» INPUT:
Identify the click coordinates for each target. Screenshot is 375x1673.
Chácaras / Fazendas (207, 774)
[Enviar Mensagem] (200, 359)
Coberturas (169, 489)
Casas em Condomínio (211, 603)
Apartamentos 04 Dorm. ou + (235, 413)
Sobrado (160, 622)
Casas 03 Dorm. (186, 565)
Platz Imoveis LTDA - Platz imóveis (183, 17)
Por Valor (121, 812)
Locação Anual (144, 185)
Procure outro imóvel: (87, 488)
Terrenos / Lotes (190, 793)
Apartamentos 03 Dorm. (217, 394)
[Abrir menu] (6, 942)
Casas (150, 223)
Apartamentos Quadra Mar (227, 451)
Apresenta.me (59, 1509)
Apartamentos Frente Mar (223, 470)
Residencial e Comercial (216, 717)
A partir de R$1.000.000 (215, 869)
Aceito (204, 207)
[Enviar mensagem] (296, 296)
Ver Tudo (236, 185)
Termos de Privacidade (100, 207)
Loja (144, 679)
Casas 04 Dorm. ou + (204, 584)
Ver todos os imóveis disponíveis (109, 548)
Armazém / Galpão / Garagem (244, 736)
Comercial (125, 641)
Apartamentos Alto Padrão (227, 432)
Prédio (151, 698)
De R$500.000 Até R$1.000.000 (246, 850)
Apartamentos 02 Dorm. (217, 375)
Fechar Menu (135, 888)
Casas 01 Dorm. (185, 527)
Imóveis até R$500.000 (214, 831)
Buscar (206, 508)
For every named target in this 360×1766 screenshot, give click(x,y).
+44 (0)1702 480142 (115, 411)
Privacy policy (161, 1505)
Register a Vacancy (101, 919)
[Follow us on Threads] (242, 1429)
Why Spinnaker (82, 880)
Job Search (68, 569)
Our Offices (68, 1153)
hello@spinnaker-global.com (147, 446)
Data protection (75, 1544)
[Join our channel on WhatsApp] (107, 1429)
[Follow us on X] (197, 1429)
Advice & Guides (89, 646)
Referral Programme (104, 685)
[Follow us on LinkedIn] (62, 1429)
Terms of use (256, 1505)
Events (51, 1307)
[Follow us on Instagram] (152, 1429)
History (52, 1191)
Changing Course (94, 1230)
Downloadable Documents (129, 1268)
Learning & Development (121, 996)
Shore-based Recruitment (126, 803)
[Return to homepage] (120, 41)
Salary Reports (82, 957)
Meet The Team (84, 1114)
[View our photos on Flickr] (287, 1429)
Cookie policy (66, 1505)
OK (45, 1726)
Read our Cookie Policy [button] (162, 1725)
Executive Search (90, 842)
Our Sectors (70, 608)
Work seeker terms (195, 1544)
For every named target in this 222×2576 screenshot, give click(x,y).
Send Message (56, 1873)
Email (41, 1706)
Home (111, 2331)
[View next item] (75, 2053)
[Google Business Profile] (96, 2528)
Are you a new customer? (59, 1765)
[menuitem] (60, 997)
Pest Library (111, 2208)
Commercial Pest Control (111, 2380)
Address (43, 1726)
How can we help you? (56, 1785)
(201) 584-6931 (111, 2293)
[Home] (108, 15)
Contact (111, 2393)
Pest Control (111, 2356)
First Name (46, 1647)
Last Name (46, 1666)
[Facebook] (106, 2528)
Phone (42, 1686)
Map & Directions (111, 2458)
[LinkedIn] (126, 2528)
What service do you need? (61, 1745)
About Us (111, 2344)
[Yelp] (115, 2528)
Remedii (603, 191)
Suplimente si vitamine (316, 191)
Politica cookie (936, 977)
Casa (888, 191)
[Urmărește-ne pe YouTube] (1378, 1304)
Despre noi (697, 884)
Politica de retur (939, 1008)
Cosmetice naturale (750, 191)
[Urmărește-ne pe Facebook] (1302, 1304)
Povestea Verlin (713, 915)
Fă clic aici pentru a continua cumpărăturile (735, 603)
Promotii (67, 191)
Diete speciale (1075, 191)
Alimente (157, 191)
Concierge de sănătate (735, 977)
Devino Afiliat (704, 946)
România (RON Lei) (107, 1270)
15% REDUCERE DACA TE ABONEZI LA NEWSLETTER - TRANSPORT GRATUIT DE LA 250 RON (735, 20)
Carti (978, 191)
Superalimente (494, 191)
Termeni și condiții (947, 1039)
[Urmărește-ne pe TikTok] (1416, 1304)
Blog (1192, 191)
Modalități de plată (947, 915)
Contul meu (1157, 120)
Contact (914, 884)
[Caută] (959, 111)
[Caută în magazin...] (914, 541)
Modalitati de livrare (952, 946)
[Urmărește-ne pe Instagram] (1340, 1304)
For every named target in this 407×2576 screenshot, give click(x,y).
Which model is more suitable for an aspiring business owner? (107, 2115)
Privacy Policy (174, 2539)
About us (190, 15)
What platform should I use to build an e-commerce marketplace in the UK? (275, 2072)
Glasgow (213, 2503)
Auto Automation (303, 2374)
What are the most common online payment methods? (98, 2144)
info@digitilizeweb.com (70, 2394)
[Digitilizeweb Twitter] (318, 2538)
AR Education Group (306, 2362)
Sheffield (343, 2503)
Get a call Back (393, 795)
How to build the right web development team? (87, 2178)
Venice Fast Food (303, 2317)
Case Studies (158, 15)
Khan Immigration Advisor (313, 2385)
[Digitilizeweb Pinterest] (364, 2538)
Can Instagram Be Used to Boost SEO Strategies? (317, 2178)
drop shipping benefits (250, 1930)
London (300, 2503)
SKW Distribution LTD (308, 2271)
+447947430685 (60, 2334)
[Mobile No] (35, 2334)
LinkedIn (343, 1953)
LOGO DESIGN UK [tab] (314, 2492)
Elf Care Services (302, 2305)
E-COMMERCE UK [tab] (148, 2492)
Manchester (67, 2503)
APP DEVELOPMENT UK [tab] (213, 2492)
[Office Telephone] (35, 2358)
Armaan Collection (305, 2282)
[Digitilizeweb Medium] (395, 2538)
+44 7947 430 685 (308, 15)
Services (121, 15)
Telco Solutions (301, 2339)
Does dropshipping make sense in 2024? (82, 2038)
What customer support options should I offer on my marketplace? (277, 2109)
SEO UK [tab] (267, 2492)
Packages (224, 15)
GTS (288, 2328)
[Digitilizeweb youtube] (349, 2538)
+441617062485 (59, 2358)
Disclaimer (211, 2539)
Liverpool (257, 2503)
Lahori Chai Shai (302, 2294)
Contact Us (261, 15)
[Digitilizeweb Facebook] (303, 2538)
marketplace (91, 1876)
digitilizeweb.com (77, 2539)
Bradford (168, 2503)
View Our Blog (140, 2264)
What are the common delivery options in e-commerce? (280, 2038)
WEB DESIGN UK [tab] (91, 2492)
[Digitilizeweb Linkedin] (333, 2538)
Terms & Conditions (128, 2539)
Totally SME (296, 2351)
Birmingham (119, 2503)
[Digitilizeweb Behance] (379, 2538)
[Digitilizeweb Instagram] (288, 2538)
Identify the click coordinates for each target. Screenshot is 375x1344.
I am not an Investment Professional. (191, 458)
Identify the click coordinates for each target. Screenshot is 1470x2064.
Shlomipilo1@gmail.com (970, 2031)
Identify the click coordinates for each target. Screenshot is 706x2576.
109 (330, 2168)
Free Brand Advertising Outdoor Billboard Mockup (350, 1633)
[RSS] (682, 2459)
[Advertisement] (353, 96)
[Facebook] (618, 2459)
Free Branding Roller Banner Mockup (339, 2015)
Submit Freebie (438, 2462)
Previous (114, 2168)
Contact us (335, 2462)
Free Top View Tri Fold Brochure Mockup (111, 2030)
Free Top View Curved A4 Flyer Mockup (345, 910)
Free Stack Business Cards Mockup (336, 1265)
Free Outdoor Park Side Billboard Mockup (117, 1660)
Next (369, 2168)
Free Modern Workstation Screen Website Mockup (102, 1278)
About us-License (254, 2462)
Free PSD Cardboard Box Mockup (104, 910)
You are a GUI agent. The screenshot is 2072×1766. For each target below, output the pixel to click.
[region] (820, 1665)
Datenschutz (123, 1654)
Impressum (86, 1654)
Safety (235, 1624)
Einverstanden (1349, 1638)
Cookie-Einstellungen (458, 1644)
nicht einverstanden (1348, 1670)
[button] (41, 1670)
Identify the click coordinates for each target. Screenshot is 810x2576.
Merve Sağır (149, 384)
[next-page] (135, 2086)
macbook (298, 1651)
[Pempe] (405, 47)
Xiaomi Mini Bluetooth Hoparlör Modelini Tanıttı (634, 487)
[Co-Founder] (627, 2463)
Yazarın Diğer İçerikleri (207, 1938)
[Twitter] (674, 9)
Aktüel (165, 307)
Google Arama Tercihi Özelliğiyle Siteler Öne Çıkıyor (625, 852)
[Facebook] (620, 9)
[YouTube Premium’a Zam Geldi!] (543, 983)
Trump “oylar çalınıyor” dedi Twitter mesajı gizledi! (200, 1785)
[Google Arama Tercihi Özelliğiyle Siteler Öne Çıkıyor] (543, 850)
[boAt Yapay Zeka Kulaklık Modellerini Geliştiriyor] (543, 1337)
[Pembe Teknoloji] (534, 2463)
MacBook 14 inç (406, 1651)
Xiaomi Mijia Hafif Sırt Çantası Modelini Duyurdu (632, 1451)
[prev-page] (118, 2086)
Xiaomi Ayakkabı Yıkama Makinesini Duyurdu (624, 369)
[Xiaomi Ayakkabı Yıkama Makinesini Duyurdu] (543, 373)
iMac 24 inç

» INSTRUCTIONS TO FOLLOW:
Starting with the line with "Comercial (125, 641)" above and going on through the line with "[Facebook] (106, 2528)", transcribe every line exactly, both ends included, and add nothing.

» THE ANSWER:
Comercial (125, 641)
Apartamentos Alto Padrão (227, 432)
Prédio (151, 698)
De R$500.000 Até R$1.000.000 (246, 850)
Apartamentos 02 Dorm. (217, 375)
Fechar Menu (135, 888)
Casas 01 Dorm. (185, 527)
Imóveis até R$500.000 (214, 831)
Buscar (206, 508)
For every named target in this 360×1766 screenshot, give click(x,y).
+44 (0)1702 480142 (115, 411)
Privacy policy (161, 1505)
Register a Vacancy (101, 919)
[Follow us on Threads] (242, 1429)
Why Spinnaker (82, 880)
Job Search (68, 569)
Our Offices (68, 1153)
hello@spinnaker-global.com (147, 446)
Data protection (75, 1544)
[Join our channel on WhatsApp] (107, 1429)
[Follow us on X] (197, 1429)
Advice & Guides (89, 646)
Referral Programme (104, 685)
[Follow us on LinkedIn] (62, 1429)
Terms of use (256, 1505)
Events (51, 1307)
[Follow us on Instagram] (152, 1429)
History (52, 1191)
Changing Course (94, 1230)
Downloadable Documents (129, 1268)
Learning & Development (121, 996)
Shore-based Recruitment (126, 803)
[Return to homepage] (120, 41)
Salary Reports (82, 957)
Meet The Team (84, 1114)
[View our photos on Flickr] (287, 1429)
Cookie policy (66, 1505)
OK (45, 1726)
Read our Cookie Policy [button] (162, 1725)
Executive Search (90, 842)
Our Sectors (70, 608)
Work seeker terms (195, 1544)
For every named target in this 222×2576 screenshot, give click(x,y).
Send Message (56, 1873)
Email (41, 1706)
Home (111, 2331)
[View next item] (75, 2053)
[Google Business Profile] (96, 2528)
Are you a new customer? (59, 1765)
[menuitem] (60, 997)
Pest Library (111, 2208)
Commercial Pest Control (111, 2380)
Address (43, 1726)
How can we help you? (56, 1785)
(201) 584-6931 (111, 2293)
[Home] (108, 15)
Contact (111, 2393)
Pest Control (111, 2356)
First Name (46, 1647)
Last Name (46, 1666)
[Facebook] (106, 2528)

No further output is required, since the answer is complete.